Заседание было закрыто. Выйдя из здания суда и прежде чем сесть в фургон, я на мгновение ощутил прелесть летнего вечера с его запахами и красками. В полумраке этой тюрьмы на колесах, усталый, погруженный в самого себя, я различал все до одного шумы любимого города и чувствовал, что это тот час, когда, бывало, мной овладевала какая-то особая беспечность. Выкрики газетчиков на уже затихавших улицах, птицы в скверах, голоса торговцев сандвичами, жалобное взвизгивание трамваев на крутых поворотах и какой-то неясный гул, несшийся оттуда, с неба, перед тем, как ночь окутает порт, все это вслепую восстанавливало Для меня то, что было мне так хорошо знакомо до заключения. Да, это был час, когда я бывал охвачен беспечностью. Но как это было давно! Что ожидало меня в те дни? Легкий сон без всяких сновидений. С тех пор, очевидно, что-то изменилось, ибо теперь, в ожидании следующего дня, я вернулся в камеру. Начертанные в летнем небе пути, казалось, с тем же безразличием вели человека в тюрьму, как и обещали ему безмятежный сон.
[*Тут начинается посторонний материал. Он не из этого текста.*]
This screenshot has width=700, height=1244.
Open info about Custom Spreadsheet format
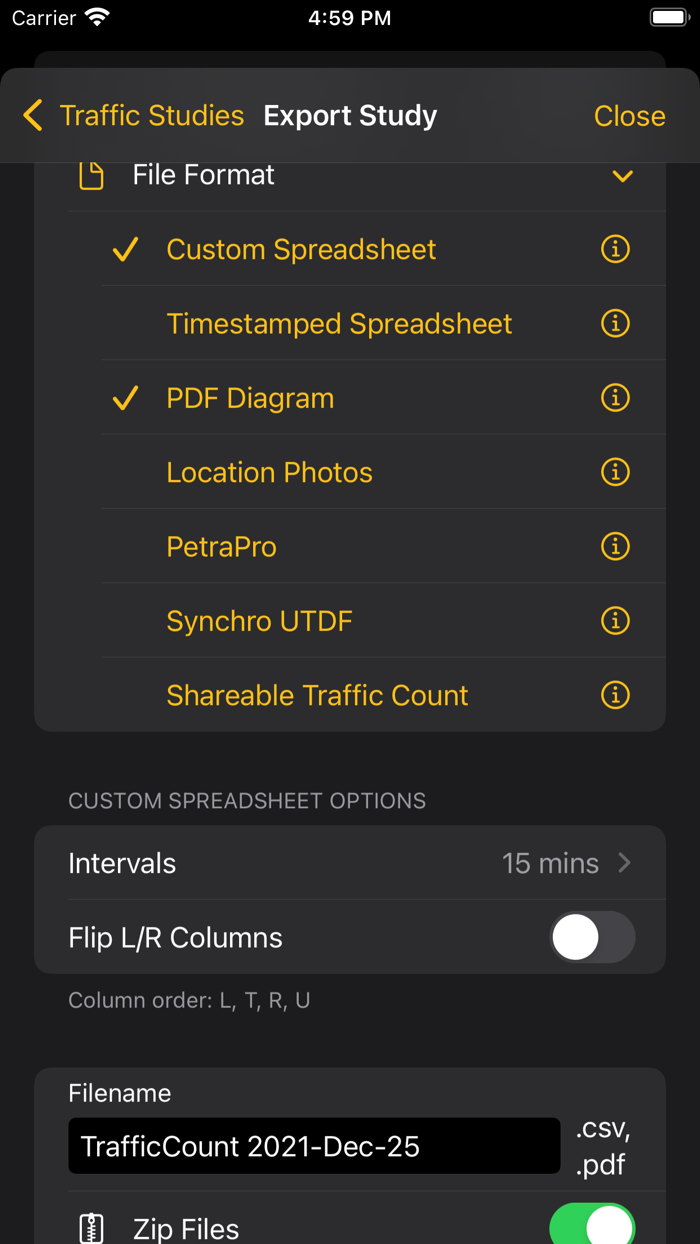pyautogui.click(x=615, y=249)
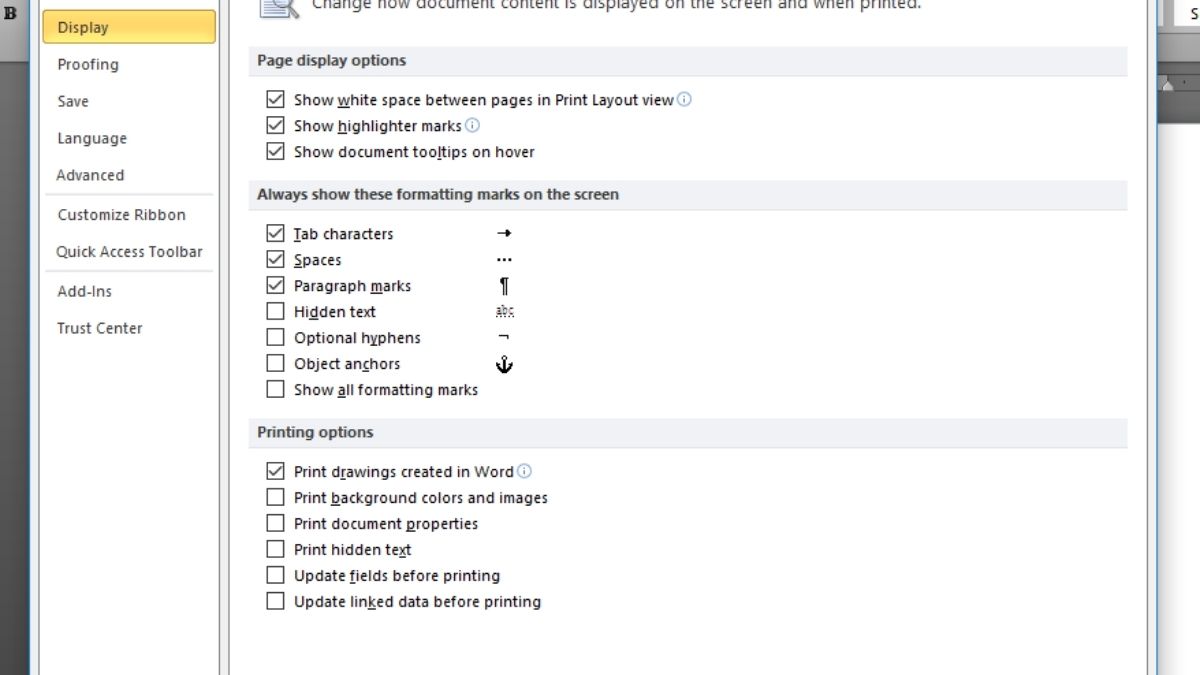Select Quick Access Toolbar category
1200x675 pixels.
[128, 252]
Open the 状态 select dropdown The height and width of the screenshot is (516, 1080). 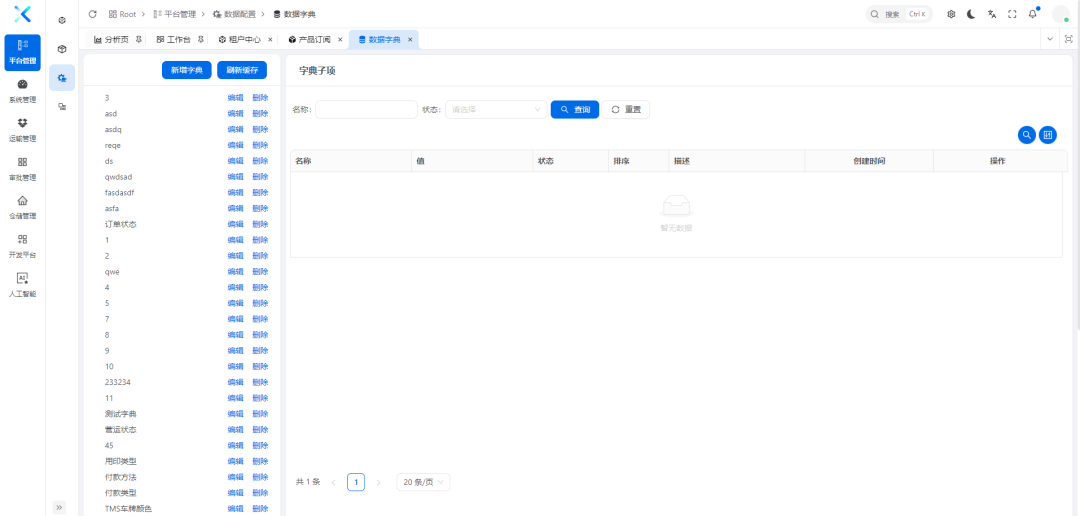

Слушать, что о тебе говорят, всегда интересно, даже если сидишь на скамье подсудимых. Должен заметить, что и в речи прокурора, и в речи моего адвоката сказано было обо мне много, и даже пожалуй больше обо мне самом, чем о моем преступлении. Чем в сущности отличались эти речи одна от другой? Адвокат взмахивал руками и утверждал, что я виновен, но заслуживаю снисхождения. Прокурор простирал руки вперед и утверждал, что снисхождения я не заслуживаю. Одно только смущало меня. Несмотря на озабоченность, мне порой хотелось сказать несколько слов, но адвокат каждый раз останавливал меня. «Молчите, это для вас же лучше!». Выходило, значит, что к делу я касательства как будто не имел. Все протекало без моего участия. Решалась моя судьба, а мнением моим никто не интересовался. Иногда я готов был прервать говоривших и спросить: «Позвольте, господа, кто же все-таки тут обвиняемый? Это ведь вовсе не пустячок, быть обвиняемым! Мне тоже есть что сказать». Но если вдуматься, сказать мне было нечего. Да кроме того, если сначала и лестно чувствовать себя в центре всеобщего внимания, то длится это не долго. Речь прокурора, например, мне быстро наскучила. Запомнились мне или поразили меня лишь его жесты, отдельные замечания или тирады, порой даже длинные, но выхваченные из его речи, как целого.